What the task asks: Every line below that carries the word "will" needs to be copied.

BEGIN Records provided

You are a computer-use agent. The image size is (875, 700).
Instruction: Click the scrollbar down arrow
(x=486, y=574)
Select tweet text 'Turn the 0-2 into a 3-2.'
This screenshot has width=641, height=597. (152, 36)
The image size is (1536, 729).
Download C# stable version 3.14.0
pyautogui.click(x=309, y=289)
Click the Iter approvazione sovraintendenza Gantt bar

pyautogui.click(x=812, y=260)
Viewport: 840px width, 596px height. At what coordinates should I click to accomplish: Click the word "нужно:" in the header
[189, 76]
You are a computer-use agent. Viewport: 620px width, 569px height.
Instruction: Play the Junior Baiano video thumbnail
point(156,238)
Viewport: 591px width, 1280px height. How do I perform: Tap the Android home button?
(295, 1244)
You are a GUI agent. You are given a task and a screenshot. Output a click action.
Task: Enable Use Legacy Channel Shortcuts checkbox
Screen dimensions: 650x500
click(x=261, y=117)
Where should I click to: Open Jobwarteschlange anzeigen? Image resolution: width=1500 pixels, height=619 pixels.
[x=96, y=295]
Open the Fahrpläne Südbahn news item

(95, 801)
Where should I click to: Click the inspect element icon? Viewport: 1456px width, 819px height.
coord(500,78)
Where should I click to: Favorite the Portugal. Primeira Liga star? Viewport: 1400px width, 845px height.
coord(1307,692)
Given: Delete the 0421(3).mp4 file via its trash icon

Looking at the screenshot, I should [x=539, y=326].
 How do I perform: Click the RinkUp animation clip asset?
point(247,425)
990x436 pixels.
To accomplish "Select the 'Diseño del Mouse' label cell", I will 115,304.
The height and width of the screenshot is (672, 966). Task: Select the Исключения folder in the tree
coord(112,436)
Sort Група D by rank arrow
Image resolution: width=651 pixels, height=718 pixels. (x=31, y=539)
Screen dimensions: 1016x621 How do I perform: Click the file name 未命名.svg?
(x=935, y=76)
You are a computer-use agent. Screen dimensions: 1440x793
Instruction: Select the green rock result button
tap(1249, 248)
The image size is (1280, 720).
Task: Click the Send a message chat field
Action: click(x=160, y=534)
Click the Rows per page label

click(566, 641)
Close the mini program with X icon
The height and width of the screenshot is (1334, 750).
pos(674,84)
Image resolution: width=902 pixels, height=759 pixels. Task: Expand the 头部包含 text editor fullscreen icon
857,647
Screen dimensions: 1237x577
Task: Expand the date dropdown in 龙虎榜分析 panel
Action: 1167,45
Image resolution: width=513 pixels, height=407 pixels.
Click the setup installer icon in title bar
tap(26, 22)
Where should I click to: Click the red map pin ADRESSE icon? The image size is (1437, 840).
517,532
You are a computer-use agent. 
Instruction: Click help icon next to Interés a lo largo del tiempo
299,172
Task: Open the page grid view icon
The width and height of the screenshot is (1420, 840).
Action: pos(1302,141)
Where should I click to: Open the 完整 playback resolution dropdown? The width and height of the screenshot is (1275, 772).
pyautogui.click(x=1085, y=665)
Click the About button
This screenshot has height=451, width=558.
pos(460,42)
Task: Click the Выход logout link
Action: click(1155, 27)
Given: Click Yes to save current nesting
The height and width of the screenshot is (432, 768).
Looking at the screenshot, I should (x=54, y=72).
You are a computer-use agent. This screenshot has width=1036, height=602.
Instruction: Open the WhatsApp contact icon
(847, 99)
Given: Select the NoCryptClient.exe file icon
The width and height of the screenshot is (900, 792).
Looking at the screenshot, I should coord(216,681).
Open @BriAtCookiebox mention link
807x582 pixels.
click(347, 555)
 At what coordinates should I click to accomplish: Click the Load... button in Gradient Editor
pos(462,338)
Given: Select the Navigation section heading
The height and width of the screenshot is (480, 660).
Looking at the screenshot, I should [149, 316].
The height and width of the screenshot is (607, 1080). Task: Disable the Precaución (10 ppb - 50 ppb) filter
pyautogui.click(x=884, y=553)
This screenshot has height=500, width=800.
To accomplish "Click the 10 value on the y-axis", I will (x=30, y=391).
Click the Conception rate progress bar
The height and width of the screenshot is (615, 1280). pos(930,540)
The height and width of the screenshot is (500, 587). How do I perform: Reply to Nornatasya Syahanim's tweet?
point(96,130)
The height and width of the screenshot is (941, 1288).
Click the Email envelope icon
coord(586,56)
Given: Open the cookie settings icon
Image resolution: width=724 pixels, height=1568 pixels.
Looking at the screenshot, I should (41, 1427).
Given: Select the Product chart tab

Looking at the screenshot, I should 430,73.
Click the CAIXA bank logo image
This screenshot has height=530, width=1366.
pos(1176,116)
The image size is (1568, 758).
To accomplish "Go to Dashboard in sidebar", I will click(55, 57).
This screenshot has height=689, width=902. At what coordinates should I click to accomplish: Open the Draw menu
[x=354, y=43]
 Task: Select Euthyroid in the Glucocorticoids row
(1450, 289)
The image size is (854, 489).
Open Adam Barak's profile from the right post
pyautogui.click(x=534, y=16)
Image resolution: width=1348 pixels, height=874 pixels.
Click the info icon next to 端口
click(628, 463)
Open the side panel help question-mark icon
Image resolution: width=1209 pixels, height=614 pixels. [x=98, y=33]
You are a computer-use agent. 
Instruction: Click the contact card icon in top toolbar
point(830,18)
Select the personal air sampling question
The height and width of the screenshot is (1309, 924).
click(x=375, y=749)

END Records provided

Solution:
To accomplish "Select the 'Diseño del Mouse' label cell", I will 115,304.
To accomplish "Click the 10 value on the y-axis", I will (x=30, y=391).
To accomplish "Go to Dashboard in sidebar", I will click(55, 57).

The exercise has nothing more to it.